Epigenetics: A Thrifty way of using DNA

By Kim Meyers, Class of 2016

Most of us strive to lead healthy and happy lives. But our vulnerability to disease in adult life can be shaped long before we even leave the womb.

Photo credit - Caroline Davis2010
Image Credit – Caroline Davis2010 via Flicker

Life is incredible. Strands of DNA drive our development and allow us to transform from a single cell, to a freaky looking bean before becoming functioning human beings. Or some other animal, depending on your species. But the fact is before we’re even born, before we can take our first breath, countless factors are trying to change us.


DNA is often referred to as the instructions in a cell, which can carry out various functions, create certain substances or signal other cells. But the way these instructions are read can be altered so that the outcome changes without needing changes to the DNA sequence itself. This is called epigenetics and is amazing because changes that occur while in the womb can have an effect on our survival later in life. But what if these changes are not beneficial? Could they make us more vulnerable to disease later in life? Imagine this:

It’s September, 1944 and the Western Netherlands are feeling the effects of war while under enemy occupation. Food and fuel had been abundant but this winter is harsh – harsher than most. As other comforts become scarce, so too does the food supply so the people must rely on rations. But Winter continues and the enemy remains. The food stores plummet further. Where the average adult needs between 2,200 and 2,600 calories, those suffering the famine’s peak receive a meagre daily ration of 400 calories a day. This is the Dutch Hunger Winter. The Netherlands was liberated from enemy occupation just as food stores ran out but though the famine ended, it’s impacts were still felt many years later. When studies were conducted on the children of women who had been pregnant during the famine, scientists found they had a lower tolerance for sugars later in life, making them more susceptible to type 2 diabetes.
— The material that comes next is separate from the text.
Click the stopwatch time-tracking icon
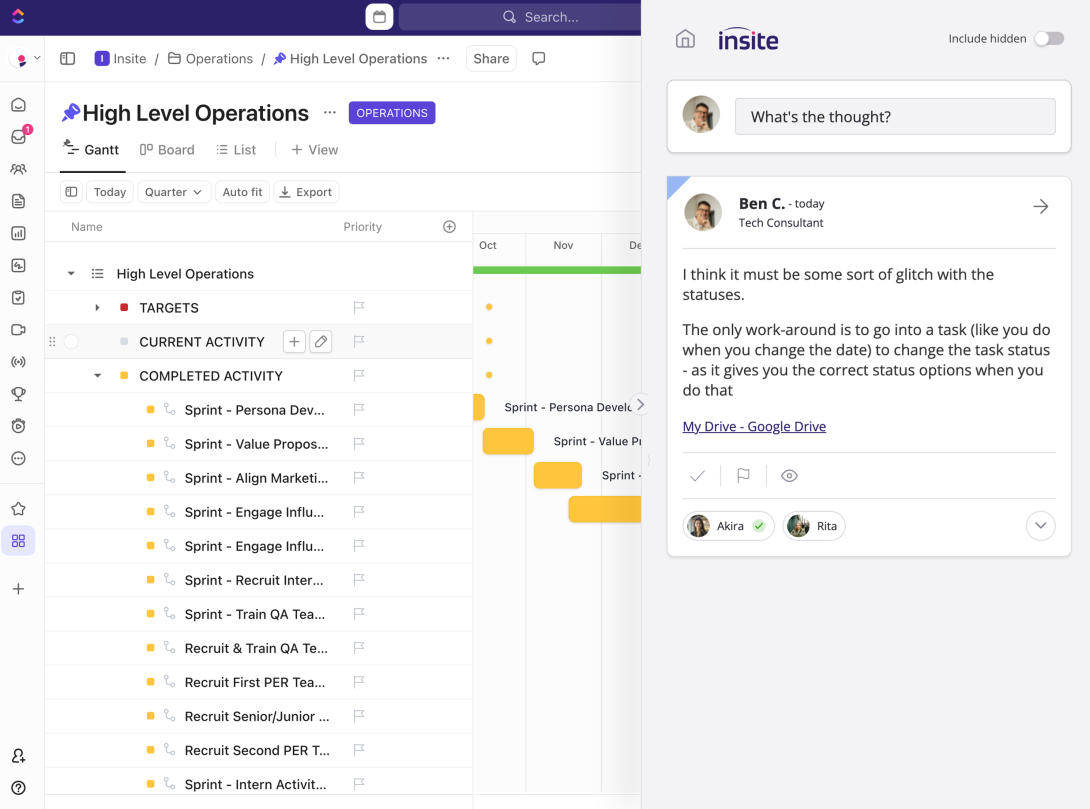[20, 425]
Similarly, another study found connections between birth rate and disease in middle-aged men from the UK. Issues with sugar uptake were seen in those men that had low birth weights, with a greater number of them dying from heart disease. This same pattern was observed in populations all over the world. Clearly, stresses felt by the mother and birth weight was having an impact on the likelihood of developing diseases later in life.

The increased risk to issues like heart disease and type 2 diabetes can be linked to changes in the way the body would normally use energy. When a pregnant woman suffers a lack of nutrition, the child obviously feels the effects of this. But the amazing part is the way the child’s body responds while still in the womb: it goes into survival mode.

Cue epigenetics.

The reduced nutrient uptake in the mother is translated as the environment outside the womb being harsh and without a good supply of resources. The fetus’ body responds by makes arrangements so that it might better cope with the looming post-birth hardship. This often means reduced energy use, greater calorie storage and in turn faster development. This particular way of functioning can be called the Thrifty phenotype. Now this would greatly improve a child’s survival if the environment was as harsh as the body assumed. But when the environment is actually rich in resources as it is in most Western societies, all that energy storage becomes a problem. When energy isn’t used it leads to issues like diabetes, heart disease and type 2 diabetes. And so the dietary problems experienced by the mother cause epigenetic changes in the young that make them more vulnerable to diseases during their adult lives.

The conditions a mother is exposed to can have huge affects on her child that are felt well into adulthood. The diet part of epigenetic changes is just the surface of the matter. There is so much more to epigenetics, an aspect of biology acting on us from the very first days of life.